[Stored data entries]

══════════════════════════════

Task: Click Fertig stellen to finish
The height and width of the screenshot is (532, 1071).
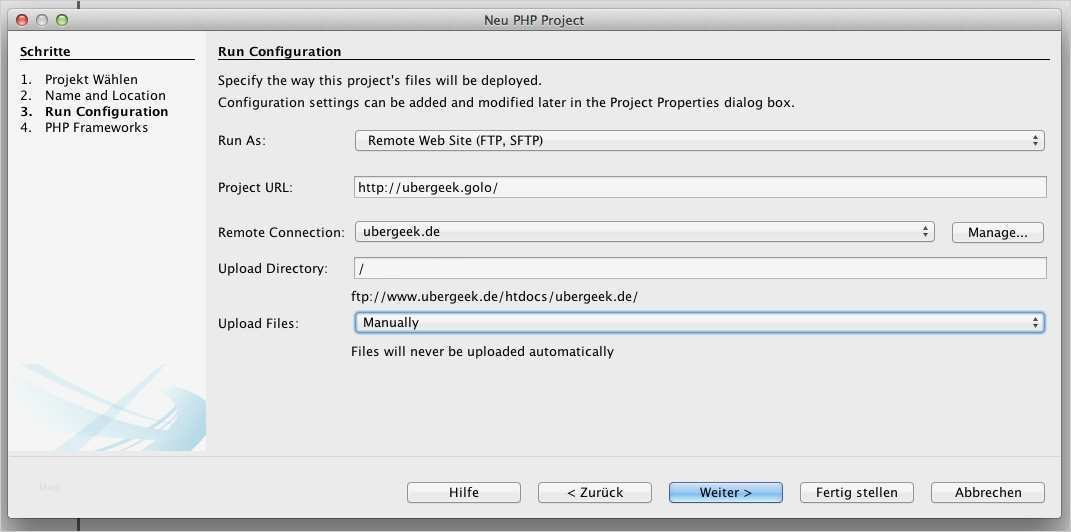Action: click(856, 492)
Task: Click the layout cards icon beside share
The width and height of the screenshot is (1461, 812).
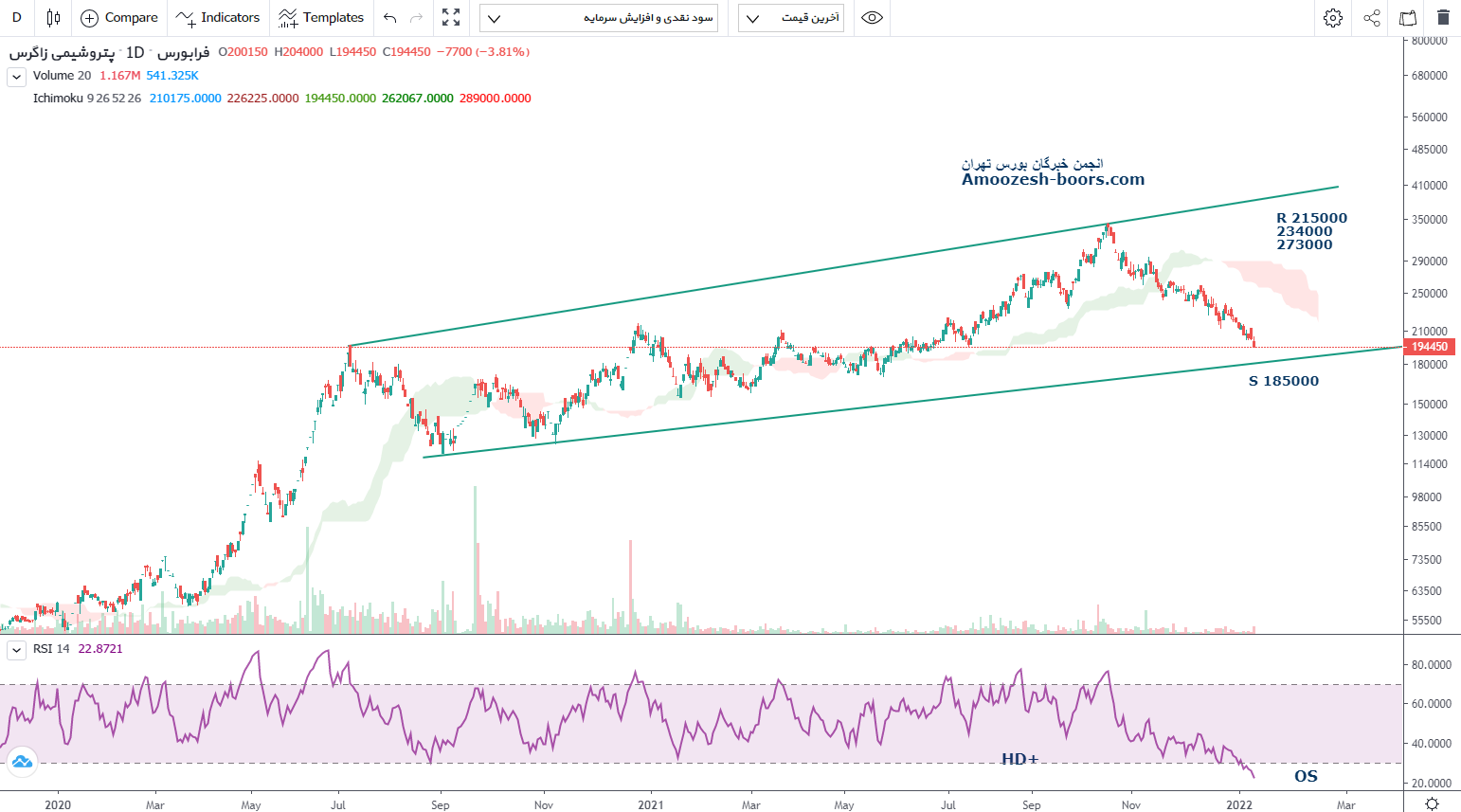Action: point(1408,18)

══════════════════════════════

Lines in the data that hold "Task" must be located and copied.

Task: Click Fertig stellen to finish
Task: Click the layout cards icon beside share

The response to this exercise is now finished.